▶ _LISTA DE EXERCÍCIOS_:
a - Responda a estas perguntas sobre a entrevista, uma por linha, marcando cada resposta com o mesmo número da pergunta.
(i) Além da sociedade patriarcal, que religião Patrícia aponta como uma grande força na obrigação pela maternidade?
(ii) Segundo Patrícia, como acaba sendo vista a mulher que não se adequa ao rótulo de mãe?
(iii) Que cirurgia Patrícia diz que pode ser definitiva, assim como ser mãe?
b - Por favor, copie da entrevista, sem alterações, o trecho que começa com "Ana Thereza: Como" e vai até "mãe também é.".

▶ _TEXTO SELECIONADO_:
☆ ☆ ☆ ☆

Patrícia: Acredito que pela sociedade patriarcal, a imposição da maternidade compulsória e pela função social que nós fomos colocadas através do tempo, como as reprodutoras, as responsáveis por perpetuar a espécie. Acredito que também há uma grande força no cristianismo,  o fato que na Bíblia encontramos muitas passagens que corroboram nossa obrigação pela maternidade infelizmente faz com que tudo seja mais difícil para nós.

 

Ana Thereza: Como o machismo contribui para que mulheres que não desejam ter filhos sejam inferiorizadas?

 

Patrícia: Por conta da imposição pela maternidade, bem como a maternidade compulsória, a mulher que não se adequa no rótulo de mãe. Acaba sendo vista como mulher amarga e incompleta. As pessoas não se perguntam se estão prontas para terem filhos, mas questionam o caráter definitivo da decisão tomada por nós, mulheres, que não querem ser mães. Dizem que fazer uma cirurgia de esterilização é muito definitivo, mas nunca vi uma mãe ter um filho esperando que ele dure um tempo determinado. Sempre se quer que ele viva muito, portanto seja definitivo. Assim, fazer uma salpingectomia pode ser definitivo, mas ser mãe também é.

 

Ana Thereza: Na sua decisão de não ter filhos e fazer a cirurgia, quais foram os maiores desafios que você teve que enfrentar até conseguir realizar?

☆ ☆ ☆ ☆

▶ _MATERIAL DE APOIO_:
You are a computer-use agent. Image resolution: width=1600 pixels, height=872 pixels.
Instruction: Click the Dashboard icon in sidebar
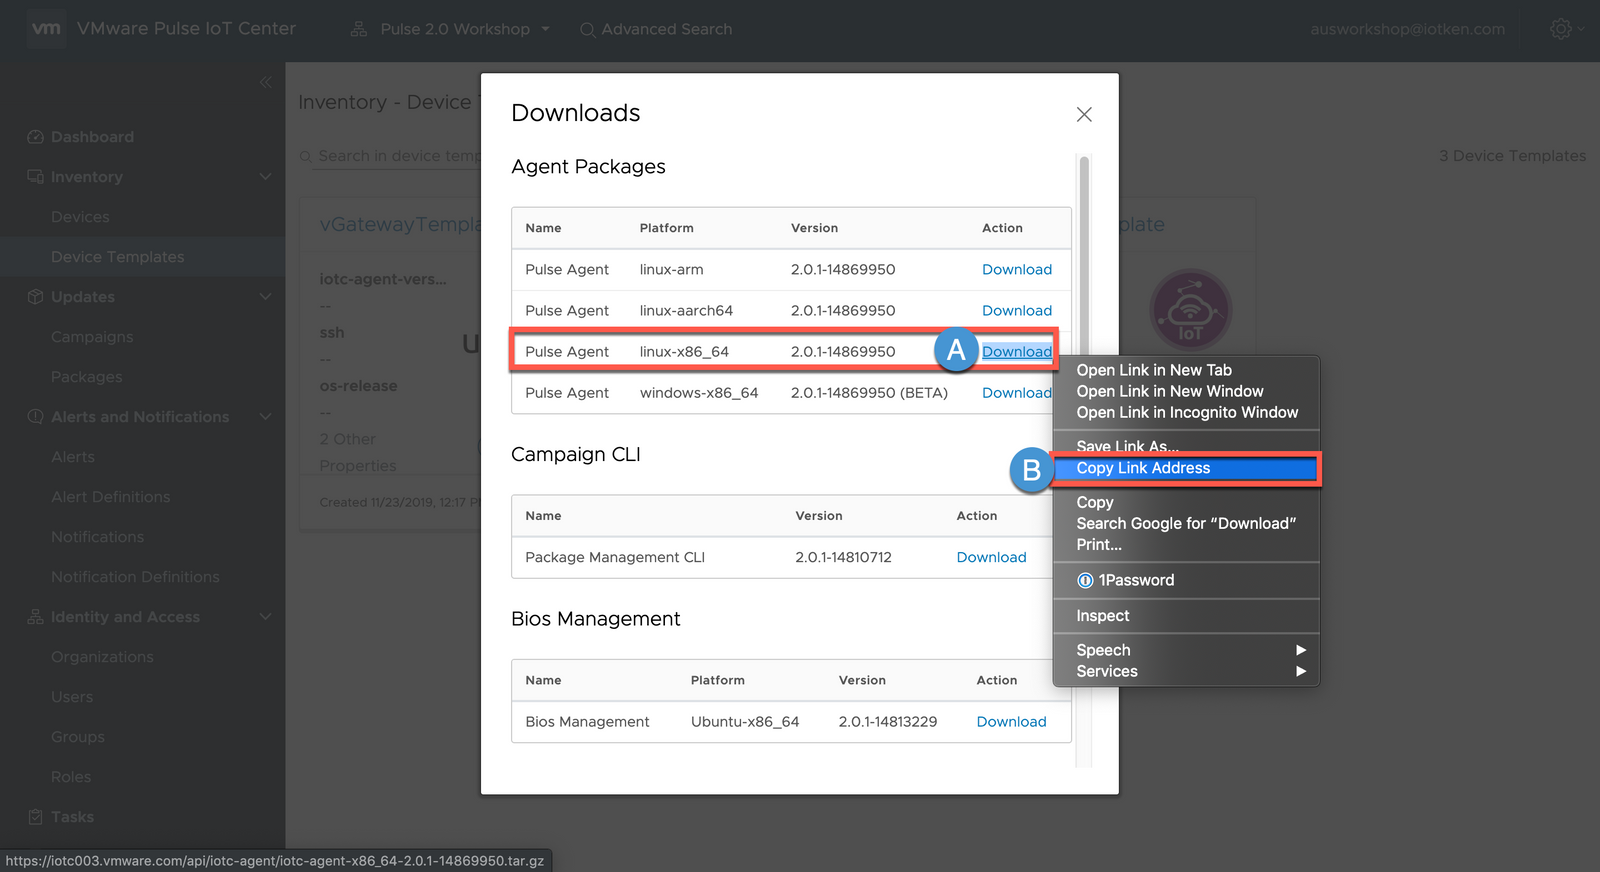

☆ ☆ ☆ ☆

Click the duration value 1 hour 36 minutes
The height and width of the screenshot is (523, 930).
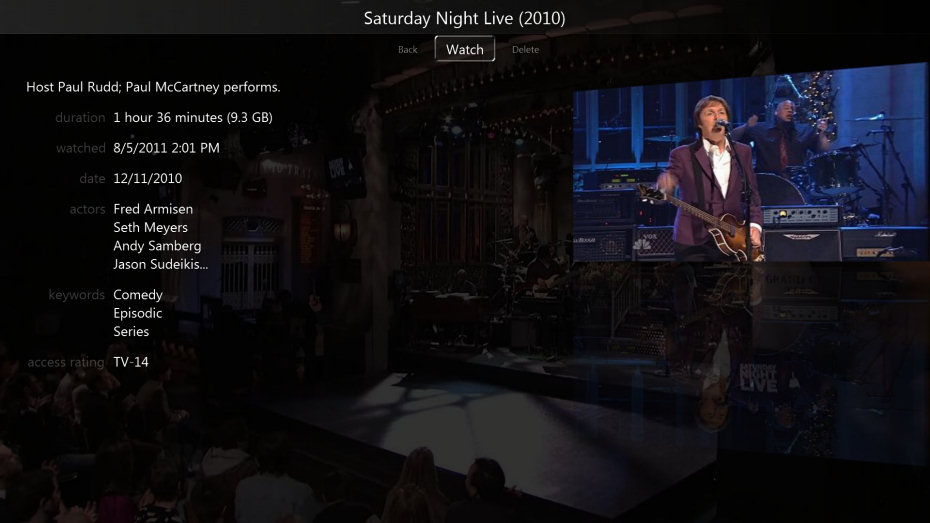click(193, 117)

☆ ☆ ☆ ☆

▶ _RESPOSTAS POR ITEM_:
a -
(i) O cristianismo.
(ii) Como mulher amarga e incompleta.
(iii) A salpingectomia.

b -
Ana Thereza: Como o machismo contribui para que mulheres que não desejam ter filhos sejam inferiorizadas?

 

Patrícia: Por conta da imposição pela maternidade, bem como a maternidade compulsória, a mulher que não se adequa no rótulo de mãe. Acaba sendo vista como mulher amarga e incompleta. As pessoas não se perguntam se estão prontas para terem filhos, mas questionam o caráter definitivo da decisão tomada por nós, mulheres, que não querem ser mães. Dizem que fazer uma cirurgia de esterilização é muito definitivo, mas nunca vi uma mãe ter um filho esperando que ele dure um tempo determinado. Sempre se quer que ele viva muito, portanto seja definitivo. Assim, fazer uma salpingectomia pode ser definitivo, mas ser mãe também é.